Cloudflare incident on February 6, 2025
Authors: Matt Silverlock and Javier Castro
Overview
On Thursday, February 6, 2025, Cloudflare experienced a significant outage affecting its R2 object storage service and multiple dependent products. The disruption lasted 59 minutes and resulted from human error during abuse remediation processes. Importantly, the incident caused no data loss or corruption within R2’s storage infrastructure.
As stated in the incident report: “This caused all operations against R2 to fail for the duration of the incident, and caused a number of other Cloudflare services that depend on R2…to suffer significant failures.”
What Was Impacted
The outage affected multiple services with varying degrees of severity:
R2 Object Storage experienced 100% failure rates during the primary incident window (08:14 to 09:13 UTC), with no data loss in the storage subsystem itself.
Dependent Services suffered cascading failures:
- Stream: 100% operations failure (uploads and streaming)
- Images: 100% operations failure (uploads and downloads)
- Cache Reserve: Increased origin requests as cached assets became unavailable
- Vectorize: 75% query failures; 100% insert/upsert/delete operation failures
- Log Delivery: Up to 13.6% data loss for R2 delivery jobs
- Durable Objects: 0.09% error rate increase during recovery phase
- Workers and Pages: 0.002% deployment failures for services with R2 bindings
Root Cause Analysis
The incident stemmed from a critical failure in abuse remediation workflows. During routine processing of a phishing complaint, an operator inadvertently disabled the entire R2 Gateway service rather than the specific endpoint associated with the report.
The fundamental issue involved insufficient validation safeguards: “A key system-level control that led to this incident was in how we identify (or ‘tag’) internal accounts used by our teams.”
The system lacked explicit protections to prevent disablement actions against production infrastructure accounts, relying instead on operator training and manual tagging — both insufficient controls for mission-critical systems.
Incident Timeline
| Time | Event |
|---|---|
| 08:12 UTC | R2 Gateway service inadvertently disabled during abuse report response |
| 08:14 UTC | IMPACT BEGINS |
| 08:15 UTC | Service metrics show degradation |
| 08:17 UTC | Critical R2 alerts fire due to failed health checks |
| 08:18 UTC | R2 on-call team engaged |
| 08:23 UTC | Sales engineering escalates customer impact reports |
| 08:25 UTC | Internal incident declared |
| 08:33 UTC | Root cause investigation escalated |
| 08:42 UTC | Root cause identified in deployment history review |
| 08:46 UTC | Initial recovery attempt fails (tooling relies on R2) |
| 08:49 UTC | Escalation to operations team with lower-level system access |
| 08:57 UTC | Operations team begins R2 Gateway re-enablement |
| 09:09 UTC | R2 team triggers forced redeployment |
| 09:10 UTC | R2 begins recovery; clients reconnect |
| 09:13 UTC | IMPACT ENDS; R2 returns to SLO; Durable Objects sees 0.09% error spike |
| 09:36 UTC | Durable Objects error rate normalizes |
| 10:29 UTC | Incident closed |
Technical Details
R2’s architecture separates concerns across multiple components: the Gateway service (authentication and API serving), metadata store (built on Durable Objects), intermediate caches, and distributed storage. This separation proved crucial during recovery — all other components remained operational while only the Gateway was disabled.

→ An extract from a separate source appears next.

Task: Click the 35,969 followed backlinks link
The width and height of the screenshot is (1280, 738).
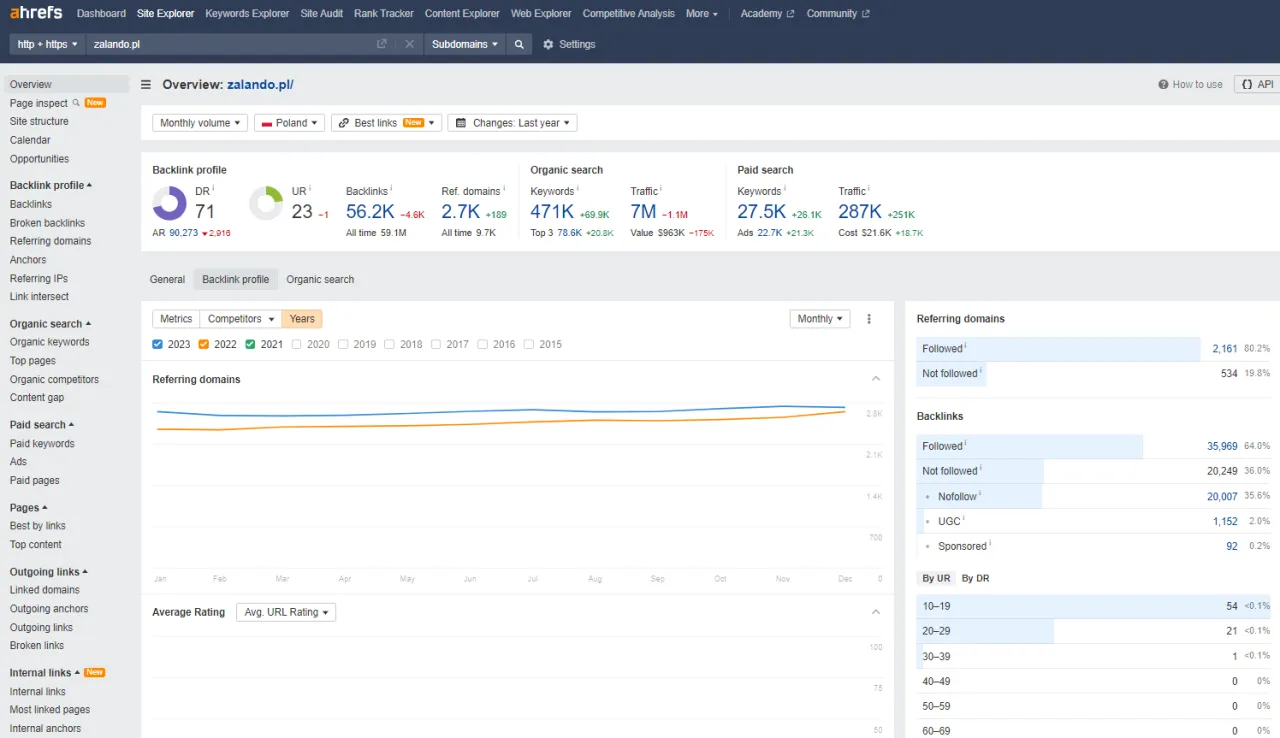Action: pyautogui.click(x=1222, y=445)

When the Gateway service stopped, all in-flight requests terminated. However, any requests that received HTTP 200 responses had already succeeded with data persisted to storage and metadata layers. This architectural design prevented consistency violations upon service recovery.
The secondary incident phase (09:13-09:36 UTC) involved a “stampeding horde” effect as reconnecting R2 clients overwhelmed the metadata layer’s Durable Objects infrastructure, causing the modest 0.09% error rate increase.
Remediation Actions
Immediately Implemented:
- Additional guardrails in the Admin API preventing product disablement of services in internal accounts
- Suspension of product disablement actions in the abuse review UI pending stronger safeguards
In-Progress Initiatives:
- Restructuring internal account creation to ensure proper organizational provisioning
- Restricting product disablement access to senior operators only
- Implementing two-party approval requirements for ad-hoc disablement actions
- Expanding abuse checks to prevent disablement of products associated with internal Cloudflare accounts
- Migrating internal accounts to the Organizations model with protective controls
Conclusion
Cloudflare acknowledged the severity: “We understand this was a serious incident, and we are painfully aware of — and extremely sorry for — the impact it caused to customers and teams building and running their businesses on Cloudflare.”
The company committed to preventing recurrence through systemic controls rather than process reliance, emphasizing “removing the need to rely on training or process, and instead ensuring that our systems have the right guardrails and controls built-in to prevent operator errors.”